指導ができなくなった上司たち
パワハラ・セクハラ・モラハラ・ハラハラ・・・大変に多くのハラスメントが会社の経営陣を戦々恐々とさせている。とよく聞くが、実際、戦々恐々としているのは、目の前に訴訟を抱えていたり現場で揉めている場合だ。頭を抱えすぎてそのまま前を向かないのではないかと心配になるほど落ち込む経営者の話を聞き、どこから何を解決できるかの緒を探り、調査を実施するのが調査会社の役目でもある。ただ、揉め事が自分に降り掛かっていない場合、「やりづらい世の中になりましたなあ」と言って、そもそも「指導をしない」という方向へ舵を切っている人も多いことと思う。
内田樹氏著作「反知性主義」(晶文社「反知性主義」https://www.shobunsha.co.jp/?p=3509)には、会社員がお客様からもらう御礼の品を自分への評価だと思う人がいるが、それは大いなる勘違いだよ、ということが書かれていた。これから社会人になる若者へ向けた言葉であった気がする。特にお客様と接する機会の多い営業であれば、その会社のノベルティやお菓子などを頂く場合も多いのではないだろうか。これをそのままポケットに入れる人というのはやはりいる。自分への個人的な御礼だと思っているのだ。
さて、ここで一度タイムスリップして子供の頃のことを思い出してみてほしい。ご近所さんからお菓子を頂いたら、これもらった!と親に言いに駆け戻ったことはなかったか。テストでいい点をとる、部活で入賞する、そんなとき(ときには黙って)リビングに答案用紙、賞状、を置いたことはなかったか。今年、東北勢初の夏の甲子園を制覇した仙台育英高校の主将はインタビューで、ここまで共にやってきた仲間に感謝したいと言った。
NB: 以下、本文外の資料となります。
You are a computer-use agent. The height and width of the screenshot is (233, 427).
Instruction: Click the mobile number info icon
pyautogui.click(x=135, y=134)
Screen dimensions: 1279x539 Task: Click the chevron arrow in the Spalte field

さてさて、再度時間を進めて、会社というチームに所属した途端、一体いつからその営業マンは名前だけ登録した業務提携者になったのか。お客様に売るものもサービス形態もその説明書やノウハウも、入ったときには既にあったものを扱っていながら、その商売に対しての感謝は全て自分だけのものか。いや、会社に属していても新たに商品を考えて売ったのは自分だ!という場合は、そのときの出した名刺はどこのものだったか。事務所も実績も信用もない、たったひとりの「個人」相手に、そう簡単に人は財布の紐を解きはしない。
今どきのもんにはそこまで言わんといけないのか・・・とため息まじり、驚きまじりでのつぶやきが聞こえてきそうだが、それをいつの頃からか言わなくなった結果が今眼の前に出ているだけのことかもしれない。
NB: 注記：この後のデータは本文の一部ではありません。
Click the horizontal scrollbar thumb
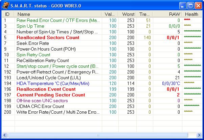The width and height of the screenshot is (204, 140). [98, 135]
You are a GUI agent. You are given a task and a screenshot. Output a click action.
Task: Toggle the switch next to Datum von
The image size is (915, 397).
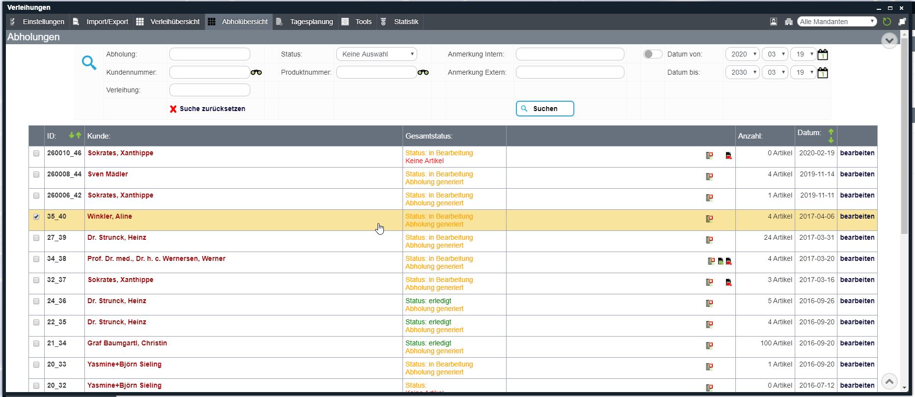[x=652, y=54]
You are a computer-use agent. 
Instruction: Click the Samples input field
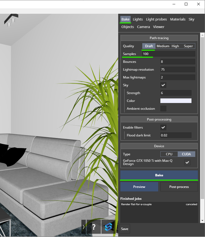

時代は変わっていくものであるし、価値観も変わっていく。ただそれはイコールこれまでのものを知らなくていいということではない。聞く側の態度がなっていないこともあろうし、意見が違うこともあろうが、そうであったとしても教えて頂きたいことは今も多くある。闘わなければならないことも。
まもなく大量退職時代に入る。入れ替わるべきもの、残されるもの、去るべきもの。それぞれ沈黙のまま時だけが流れることのないようにしていきたい。